Global Director, Corporate Quality Systems and Programs
Tami is Global Quality Leader with 23 years of experience in the Pharmaceutical Industry. She is a chemical engineer by education, joining Perrigo in 2000. Tami has held positions in Quality Assurance and Control, Research and Development, and Technical Engineering. She is a certified Lean Six-Sigma Blackbelt and a Certified Quality Engineer. She is also HACCP certified and a Safe Quality Food Practitioner. Her experience spans solid, semi-solid, and liquid drug dosage forms, API’s, and Infant Formula/Foods. Tami has led multicultural Quality teams in the implementation of global quality systems such as global change control, EDMS, SQM, quality investigation and CAPA, global quality programs, global technology council, and auditing to support compliance. She is a strategic, global continuous improvement leader and change agent advancing the culture of sustainable quality throughout all levels in the organization.
Sr. Director, Quality Operations
Merz North America, Inc.
Ashley Goldberg joined Merz North America in 2011 and is currently Head of Quality for Merz North America. Responsibility includes a broad range of Medical Products for Medical Dermatology, Neurology and Aesthetic use. She has held previous roles in sterile large and small volume parenteral manufacturing quality and in product development specializing in advanced aseptic processes in Blow Fill Seal Technology. She led the creation and maintenance of Baxter’s Global Supplier Audit and Re-Evaluation Schedule and oversaw the implementation of an electronic Supplier Audit and Re-Evaluation Module. Before moving to Merz, she was responsible for Global Supply Chain quality strategy and compliance at Baxter Healthcare. Ms. Goldberg has been certified as a Six Sigma Green Belt, is a Certified Manager of Quality/Organizational Excellence, a Certified Quality Auditor, received her Bachelor’s degree in Biology and Management from Hope College and her MBA from Marquette University.
Global Trade Compliance
Andrea created the global trade compliance infrastructures at Hospira and Shire. She has global experience in policy and procedures, duty reduction, trade sanctions, controlled substances, and supply chain security. Andrea believes that trade compliance is a hidden strategic advantage for companies that can deliver significant cost savings, even in a duty-free environment.
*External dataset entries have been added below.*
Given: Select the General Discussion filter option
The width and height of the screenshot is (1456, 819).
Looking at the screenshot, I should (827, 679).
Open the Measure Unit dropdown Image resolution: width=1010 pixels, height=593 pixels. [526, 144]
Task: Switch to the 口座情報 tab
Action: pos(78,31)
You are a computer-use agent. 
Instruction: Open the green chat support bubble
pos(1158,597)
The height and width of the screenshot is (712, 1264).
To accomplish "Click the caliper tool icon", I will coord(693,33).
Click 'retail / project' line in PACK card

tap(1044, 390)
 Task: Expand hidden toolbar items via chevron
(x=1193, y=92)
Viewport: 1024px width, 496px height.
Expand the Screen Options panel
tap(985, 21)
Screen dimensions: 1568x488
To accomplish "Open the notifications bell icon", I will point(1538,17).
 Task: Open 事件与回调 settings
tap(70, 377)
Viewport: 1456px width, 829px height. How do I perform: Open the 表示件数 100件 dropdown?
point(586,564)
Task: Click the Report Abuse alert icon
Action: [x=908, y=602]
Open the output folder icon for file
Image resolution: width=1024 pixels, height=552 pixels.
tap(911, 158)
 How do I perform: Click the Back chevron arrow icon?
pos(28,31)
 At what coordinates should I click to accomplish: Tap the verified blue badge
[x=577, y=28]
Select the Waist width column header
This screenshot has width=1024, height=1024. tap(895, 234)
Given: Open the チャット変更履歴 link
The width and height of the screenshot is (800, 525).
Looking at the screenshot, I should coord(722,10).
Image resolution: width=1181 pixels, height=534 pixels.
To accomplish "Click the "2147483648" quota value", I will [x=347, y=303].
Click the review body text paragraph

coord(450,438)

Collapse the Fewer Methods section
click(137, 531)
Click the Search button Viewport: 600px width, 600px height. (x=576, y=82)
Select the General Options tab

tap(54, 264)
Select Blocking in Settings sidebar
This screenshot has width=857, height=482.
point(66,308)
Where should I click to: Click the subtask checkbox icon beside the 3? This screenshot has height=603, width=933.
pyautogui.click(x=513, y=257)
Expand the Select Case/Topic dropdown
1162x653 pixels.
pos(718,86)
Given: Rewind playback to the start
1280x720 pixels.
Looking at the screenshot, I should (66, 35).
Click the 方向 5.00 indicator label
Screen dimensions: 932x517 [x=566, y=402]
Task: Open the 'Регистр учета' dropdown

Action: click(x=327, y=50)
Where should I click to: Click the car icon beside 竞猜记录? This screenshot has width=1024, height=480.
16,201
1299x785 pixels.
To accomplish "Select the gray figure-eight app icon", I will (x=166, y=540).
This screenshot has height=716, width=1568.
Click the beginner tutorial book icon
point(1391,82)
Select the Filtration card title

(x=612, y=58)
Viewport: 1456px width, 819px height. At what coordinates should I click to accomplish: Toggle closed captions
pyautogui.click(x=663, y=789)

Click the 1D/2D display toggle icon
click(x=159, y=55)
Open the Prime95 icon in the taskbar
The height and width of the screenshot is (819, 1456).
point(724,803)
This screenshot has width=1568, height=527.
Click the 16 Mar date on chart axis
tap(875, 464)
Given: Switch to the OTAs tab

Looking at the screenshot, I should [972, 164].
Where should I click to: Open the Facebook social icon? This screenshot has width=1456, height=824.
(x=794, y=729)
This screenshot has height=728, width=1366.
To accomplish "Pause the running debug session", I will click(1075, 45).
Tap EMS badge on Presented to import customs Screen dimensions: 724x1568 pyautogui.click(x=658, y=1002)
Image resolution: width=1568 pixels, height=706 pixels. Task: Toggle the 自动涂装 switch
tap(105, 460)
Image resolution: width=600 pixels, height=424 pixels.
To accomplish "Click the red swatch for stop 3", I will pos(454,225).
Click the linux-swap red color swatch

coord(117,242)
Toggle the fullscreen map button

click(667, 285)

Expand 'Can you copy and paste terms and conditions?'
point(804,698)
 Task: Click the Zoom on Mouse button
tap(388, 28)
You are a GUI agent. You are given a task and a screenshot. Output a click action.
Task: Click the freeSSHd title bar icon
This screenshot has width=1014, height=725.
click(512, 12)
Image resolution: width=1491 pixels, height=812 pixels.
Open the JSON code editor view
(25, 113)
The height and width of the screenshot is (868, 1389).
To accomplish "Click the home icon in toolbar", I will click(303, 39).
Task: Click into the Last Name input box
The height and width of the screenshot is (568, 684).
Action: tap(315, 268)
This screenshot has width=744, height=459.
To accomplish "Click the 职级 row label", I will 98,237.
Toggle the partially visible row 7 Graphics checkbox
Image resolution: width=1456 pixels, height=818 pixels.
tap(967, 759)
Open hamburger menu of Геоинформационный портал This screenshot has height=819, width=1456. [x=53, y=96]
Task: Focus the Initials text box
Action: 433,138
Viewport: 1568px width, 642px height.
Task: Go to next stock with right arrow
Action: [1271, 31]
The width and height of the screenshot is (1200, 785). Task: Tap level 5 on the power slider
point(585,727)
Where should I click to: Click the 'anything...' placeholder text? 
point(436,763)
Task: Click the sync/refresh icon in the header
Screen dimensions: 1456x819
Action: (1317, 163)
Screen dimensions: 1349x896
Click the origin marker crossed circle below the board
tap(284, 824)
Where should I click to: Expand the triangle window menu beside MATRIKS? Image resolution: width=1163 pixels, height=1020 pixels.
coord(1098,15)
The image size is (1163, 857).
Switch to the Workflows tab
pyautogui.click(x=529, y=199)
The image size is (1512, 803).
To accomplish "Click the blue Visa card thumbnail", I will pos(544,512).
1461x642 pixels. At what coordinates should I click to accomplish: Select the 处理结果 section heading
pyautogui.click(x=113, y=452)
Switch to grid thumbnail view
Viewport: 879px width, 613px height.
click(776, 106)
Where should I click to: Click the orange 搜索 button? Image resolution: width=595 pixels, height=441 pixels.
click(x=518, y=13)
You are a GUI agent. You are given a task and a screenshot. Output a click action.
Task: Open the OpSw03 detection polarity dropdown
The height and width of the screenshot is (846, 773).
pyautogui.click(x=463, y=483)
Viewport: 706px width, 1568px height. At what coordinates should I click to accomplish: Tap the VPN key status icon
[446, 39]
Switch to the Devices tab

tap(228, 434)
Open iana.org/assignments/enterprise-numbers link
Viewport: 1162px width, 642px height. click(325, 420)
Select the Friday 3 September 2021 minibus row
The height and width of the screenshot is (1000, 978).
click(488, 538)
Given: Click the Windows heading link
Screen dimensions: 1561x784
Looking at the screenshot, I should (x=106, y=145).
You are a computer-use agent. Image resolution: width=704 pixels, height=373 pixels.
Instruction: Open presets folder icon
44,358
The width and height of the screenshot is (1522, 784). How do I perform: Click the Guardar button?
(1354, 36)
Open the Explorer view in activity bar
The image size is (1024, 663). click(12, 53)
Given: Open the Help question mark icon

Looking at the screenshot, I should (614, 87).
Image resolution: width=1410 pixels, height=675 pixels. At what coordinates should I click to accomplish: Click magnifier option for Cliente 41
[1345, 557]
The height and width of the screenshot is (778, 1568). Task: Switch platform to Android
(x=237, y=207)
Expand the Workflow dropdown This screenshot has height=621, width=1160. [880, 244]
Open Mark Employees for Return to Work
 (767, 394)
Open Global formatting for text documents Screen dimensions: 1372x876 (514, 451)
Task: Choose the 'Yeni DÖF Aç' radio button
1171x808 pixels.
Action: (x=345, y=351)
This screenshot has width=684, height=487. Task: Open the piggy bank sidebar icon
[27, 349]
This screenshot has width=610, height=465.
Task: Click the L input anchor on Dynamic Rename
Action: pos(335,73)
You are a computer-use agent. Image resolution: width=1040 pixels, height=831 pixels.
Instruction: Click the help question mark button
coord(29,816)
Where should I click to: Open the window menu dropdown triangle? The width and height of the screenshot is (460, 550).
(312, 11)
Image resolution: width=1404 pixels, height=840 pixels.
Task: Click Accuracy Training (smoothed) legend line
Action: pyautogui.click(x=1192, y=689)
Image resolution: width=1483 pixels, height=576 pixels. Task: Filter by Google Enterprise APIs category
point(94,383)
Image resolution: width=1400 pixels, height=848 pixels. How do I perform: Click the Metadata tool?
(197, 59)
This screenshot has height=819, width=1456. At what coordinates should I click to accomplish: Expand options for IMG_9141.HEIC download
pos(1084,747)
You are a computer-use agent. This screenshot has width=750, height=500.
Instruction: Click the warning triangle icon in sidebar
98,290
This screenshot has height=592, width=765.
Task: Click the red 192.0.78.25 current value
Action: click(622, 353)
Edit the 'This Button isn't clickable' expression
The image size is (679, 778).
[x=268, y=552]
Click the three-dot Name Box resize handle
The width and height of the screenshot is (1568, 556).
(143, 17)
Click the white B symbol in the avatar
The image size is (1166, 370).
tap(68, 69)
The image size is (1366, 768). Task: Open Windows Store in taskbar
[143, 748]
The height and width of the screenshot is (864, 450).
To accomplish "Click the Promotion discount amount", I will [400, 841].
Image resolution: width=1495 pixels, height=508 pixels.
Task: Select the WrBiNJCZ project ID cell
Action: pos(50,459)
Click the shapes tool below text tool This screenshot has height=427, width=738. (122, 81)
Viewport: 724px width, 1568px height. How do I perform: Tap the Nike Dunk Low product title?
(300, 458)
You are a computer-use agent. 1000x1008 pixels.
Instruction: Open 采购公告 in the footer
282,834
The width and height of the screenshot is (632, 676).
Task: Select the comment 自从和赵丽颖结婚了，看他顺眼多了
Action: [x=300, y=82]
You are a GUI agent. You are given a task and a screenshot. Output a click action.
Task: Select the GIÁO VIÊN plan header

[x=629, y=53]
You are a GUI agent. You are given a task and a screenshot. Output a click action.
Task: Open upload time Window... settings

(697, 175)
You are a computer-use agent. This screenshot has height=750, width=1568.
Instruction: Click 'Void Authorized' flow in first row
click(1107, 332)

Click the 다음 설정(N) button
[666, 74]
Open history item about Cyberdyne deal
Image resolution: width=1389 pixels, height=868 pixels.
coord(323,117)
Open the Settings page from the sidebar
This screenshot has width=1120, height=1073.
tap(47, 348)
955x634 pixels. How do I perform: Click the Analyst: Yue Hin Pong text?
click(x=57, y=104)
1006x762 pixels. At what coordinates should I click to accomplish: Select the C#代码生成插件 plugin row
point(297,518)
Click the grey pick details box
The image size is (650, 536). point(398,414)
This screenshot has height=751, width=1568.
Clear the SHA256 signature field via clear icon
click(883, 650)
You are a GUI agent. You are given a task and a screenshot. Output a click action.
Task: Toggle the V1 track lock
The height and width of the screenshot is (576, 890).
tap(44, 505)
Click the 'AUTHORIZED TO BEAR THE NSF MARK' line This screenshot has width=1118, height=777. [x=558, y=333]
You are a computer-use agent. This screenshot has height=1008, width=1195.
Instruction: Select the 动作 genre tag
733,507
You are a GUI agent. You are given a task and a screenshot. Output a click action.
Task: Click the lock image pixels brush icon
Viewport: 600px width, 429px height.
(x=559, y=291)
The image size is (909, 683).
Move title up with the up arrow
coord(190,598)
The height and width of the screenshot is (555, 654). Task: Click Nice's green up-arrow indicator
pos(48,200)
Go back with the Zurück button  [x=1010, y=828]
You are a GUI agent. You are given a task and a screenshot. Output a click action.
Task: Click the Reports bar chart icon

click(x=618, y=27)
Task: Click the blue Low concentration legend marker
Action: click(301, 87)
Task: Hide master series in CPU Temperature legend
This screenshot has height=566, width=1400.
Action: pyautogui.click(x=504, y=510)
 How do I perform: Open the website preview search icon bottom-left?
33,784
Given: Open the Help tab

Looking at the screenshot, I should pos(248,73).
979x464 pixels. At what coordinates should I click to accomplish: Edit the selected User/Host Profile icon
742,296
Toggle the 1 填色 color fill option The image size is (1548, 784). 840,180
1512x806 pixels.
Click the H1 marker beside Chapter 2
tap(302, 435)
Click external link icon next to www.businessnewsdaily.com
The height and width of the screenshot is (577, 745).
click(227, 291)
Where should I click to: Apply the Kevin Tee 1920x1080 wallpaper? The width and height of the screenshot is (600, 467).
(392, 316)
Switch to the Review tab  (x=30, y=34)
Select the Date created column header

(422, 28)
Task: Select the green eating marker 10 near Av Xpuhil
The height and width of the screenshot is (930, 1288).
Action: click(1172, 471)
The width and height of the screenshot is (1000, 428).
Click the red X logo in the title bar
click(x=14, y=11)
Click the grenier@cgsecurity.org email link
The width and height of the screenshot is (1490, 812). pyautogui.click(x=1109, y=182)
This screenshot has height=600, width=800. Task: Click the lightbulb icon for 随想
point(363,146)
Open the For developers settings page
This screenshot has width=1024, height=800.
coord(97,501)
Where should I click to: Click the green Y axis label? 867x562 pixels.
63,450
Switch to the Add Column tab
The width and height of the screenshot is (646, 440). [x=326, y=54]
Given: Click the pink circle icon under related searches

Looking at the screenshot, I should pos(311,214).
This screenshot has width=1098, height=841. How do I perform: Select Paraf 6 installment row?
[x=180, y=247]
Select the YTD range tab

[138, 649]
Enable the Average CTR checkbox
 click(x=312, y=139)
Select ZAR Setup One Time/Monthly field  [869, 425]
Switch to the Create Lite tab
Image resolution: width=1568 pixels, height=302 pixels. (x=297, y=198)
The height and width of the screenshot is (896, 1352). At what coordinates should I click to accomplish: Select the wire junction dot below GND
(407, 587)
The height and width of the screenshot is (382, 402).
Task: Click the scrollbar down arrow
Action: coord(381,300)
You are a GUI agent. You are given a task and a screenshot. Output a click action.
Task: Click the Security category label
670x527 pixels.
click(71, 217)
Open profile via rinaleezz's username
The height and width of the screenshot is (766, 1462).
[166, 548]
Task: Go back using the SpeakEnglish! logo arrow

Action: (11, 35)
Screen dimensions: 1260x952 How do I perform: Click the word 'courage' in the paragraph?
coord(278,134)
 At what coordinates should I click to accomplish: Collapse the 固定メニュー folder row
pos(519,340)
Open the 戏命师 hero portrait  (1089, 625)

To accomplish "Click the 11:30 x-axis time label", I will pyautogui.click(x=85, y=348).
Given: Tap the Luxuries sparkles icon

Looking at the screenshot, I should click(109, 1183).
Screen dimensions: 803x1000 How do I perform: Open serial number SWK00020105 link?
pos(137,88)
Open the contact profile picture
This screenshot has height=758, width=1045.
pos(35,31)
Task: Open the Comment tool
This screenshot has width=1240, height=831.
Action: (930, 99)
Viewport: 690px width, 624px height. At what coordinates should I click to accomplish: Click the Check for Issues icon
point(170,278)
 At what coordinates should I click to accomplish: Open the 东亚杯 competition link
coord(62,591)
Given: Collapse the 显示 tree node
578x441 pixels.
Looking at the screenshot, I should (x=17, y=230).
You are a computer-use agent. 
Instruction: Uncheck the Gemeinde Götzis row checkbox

Andrea started her career in corporate finance at Ford Motor Company and Abbott Laboratories. She has a B.S. in Finance and Business Economics & Public Policy from Indiana University, Bloomington and holds a Customs House Broker license from U.S. Customs & Border Protection.
Principal Scientist, Oral Care Regulatory Affairs
Procter & Gamble
Michael has over 10 years of hands-on regulatory experience in both the Over-the-Counter drug and medical device fields. Michael started his tenure at Procter & Gamble in the upstream drug development division and then found his way to Regulatory Affairs. He has successfully managed and executed regulatory strategies for both drug and medical device projects to ensure regulatory compliance and successful FDA interactions. In addition to his numerous responsibilities with Procter & Gamble Michael serves as one of the Industry Co-Chairs for Xavier Health’s Cincinnati Chapter. Michael holds a Ph.D. in Reproductive Physiology from North Dakota State University.
VP Global Quality Compliance and Systems
Takeda Pharmaceutical Company
William A. (Al) Kentrup joined Procter and Gamble in December 2012 as Director of Corporate Quality. Prior to his work with Procter and Gamble, he was Vice-President of Quality for Sandoz (Novartis), North America where he provided Quality leadership in remediation of the North America manufacturing sites. Additionally, while in this role, Al was actively involved with the Rx360 industry consortium and completed a two year term as Vice-Chair.
Al has an extensive 31-year career in Quality leadership positions having also worked at Pfizer (formerly Wyeth) and Aventis and predecessor companies. At Pfizer, he provided leadership in designing and implementing the Manufacturing and Supplier Quality Assessment organization. He began his career 1982 at Merrell-Dow Pharmaceuticals as a Quality Control Chemist. Al holds a bachelor of science degree in chemistry from Northern Kentucky University.
Head of Small Molecule Operations
David has over 33 years of experience in the Pharmaceutical and Biotech Industries and has experience living and supplying medicines in Europe, the Middle East, Japan and the US. His experiences include roles working for Ciba Geigy, SPIMACO, Rhone Poulenc Rorer, Eli Lilly, and Genzyme in a variety of functions. He currently leads the Small Molecule Operating Unit for Shire, based in Exton, Pennsylvania and operates a fully outsourced supply model.
Kumar Madurai has 35 years of IT experience in Life Sciences, Healthcare, and Manufacturing environments. He currently works for CTG as a Principal Consultant and a Solutions Delivery Manager, responsible for advising clients on strategic planning and selection of technology and infrastructure and for developing and implementing custom solutions to solve today’s complex business problems.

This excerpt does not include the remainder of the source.